Mysteries and Enigmas, Part 2
April 6, 2012, 10:44 am
Filed under: Cambodia, Laos

I had been buying Moroccan records from a dealer in France for awhile when he casually mentioned that he had a few Southeast Asian records.
He said he had three Cambodian records and when I asked what label they were on he replied “Pyral.” Since Cambodian 78s are exceedingly rare, I thought, “ok, but what the hell is Pyral???”

Pyral was a company that, starting in 1934, made a type of transcription disc which could be recorded and played back immediately. These were originally used to record for radio. The discs were made of aluminum coated in acetate that was thick enough to cut a groove into. Of course I was interested and soon had the discs in my hand, surviving an intercontinental trip despite their famous fragility. The labels were all handwritten, and to my surprise one of the three records was marked as Lao khene music. That’s something you don’t stumble on everyday. Fortunately, one side listed as a khene solo also included the name Thao Phet. I recognized this name from the “Music of Laos” album in the Musical Anthology of the Orient series (1968) recorded by Alain Daniélou, the intrepid French musicologist. Thao Phet was a well known musician in Laos who played on Radio Vientiane.
The Pyral disc seems to have been dubbed from the lp or perhaps the original master tapes. It’s a bit odd that somebody would bother to dub a track from an lp to a 78 rpm Pyral disc in 1968, when the Anthology was first published. The second side of the Thao Phet Pyral record, presented here, is a khene ensemble, likely from northern Laos, playing an unidentified classical piece. It’s not clear if this is also Thao Phet. This recording is not on my edition of the Music of Laos. Maybe it’s one of the recordings that did not make it on to the final collection? Or maybe it comes from a different source entirely?

The labels of the other two Pyral records had no clues as to their origins. They were merely numbered.  Again, I have not been able to determine if these are from Daniélou’s Cambodian recordings or if they come from another source. On the side labeled “Cambodge 5” the instruments heard are flute (khloy), then xylophone (roneat), then floor zither (krapeu).

>Cambodge 5 Pyral

>Concert de Khene Pyral disc


Rural Laos
January 28, 2012, 5:44 pm
Filed under: Laos

Laos was one of the least recorded countries in terms of 78s. In fact, it’s likely that there were NO 78s recorded in Laos itself. There was a batch made by visiting musicians at the 1931 Colonial Exposition in Paris (see Excavated Shellac for an example.) The only other Lao 78s I’m aware of were made in 1927 by Victor, seemingly in the Central Vietnamese city of Hue.

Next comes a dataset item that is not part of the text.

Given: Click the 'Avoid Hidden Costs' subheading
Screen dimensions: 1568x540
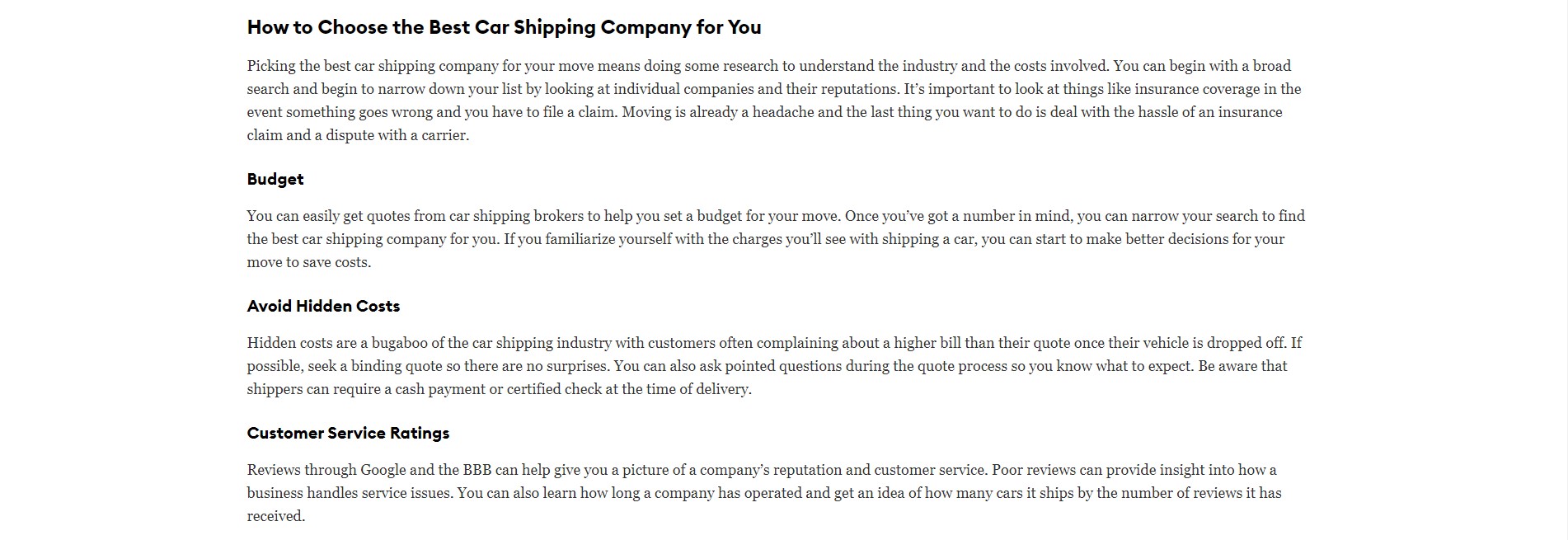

The development of the recording industry in Southeast Asia mirrors the region’s history in general, coastal cities were the center of trade and growth. Likewise, the early record companies traveled by ship from port to port, starting with Fred Gaisberg’s historic trip in 1902. But Laos is Southeast Asia’s only landlocked nation and is not easily accessible, being bordered by mountains and rivers. It’s no surprise that recording teams never made the arduous trip to Laos. What is surprising is that this handful of Lao recordings were made at all. I’ll be writing about this in more detail for an upcoming project about Southeast Asian 78s…

The khene (khaen in Thailand) is the iconic instrument of the Lao people, including those living in Isaan, the region of Northeast Thailand that formerly belonged to Laos . The khene is basically a bamboo harmonica, two rows of pipes connected in a raft-like form. The player breathes in and out, creating an insistent rhythmic groove. The singing, or lam, is often done by a male and female in a kind of teasing, yet playful repartee.

Here, the male, Mr. Thi, sings “please don’t desert me and make me a widower.  If you have to ride on an elephant, don’t forget me.” The female makes a short response, and the male continues saying,  “if you don’t love me, you have many ways to say it or to refuse what I offer.” She replies that she’s always ready to accept what he offers. Racy stuff, folks.

> Victor 40072a

Thanks as always to Terry Miller for his help deciphering the music on these Lao and Thai records!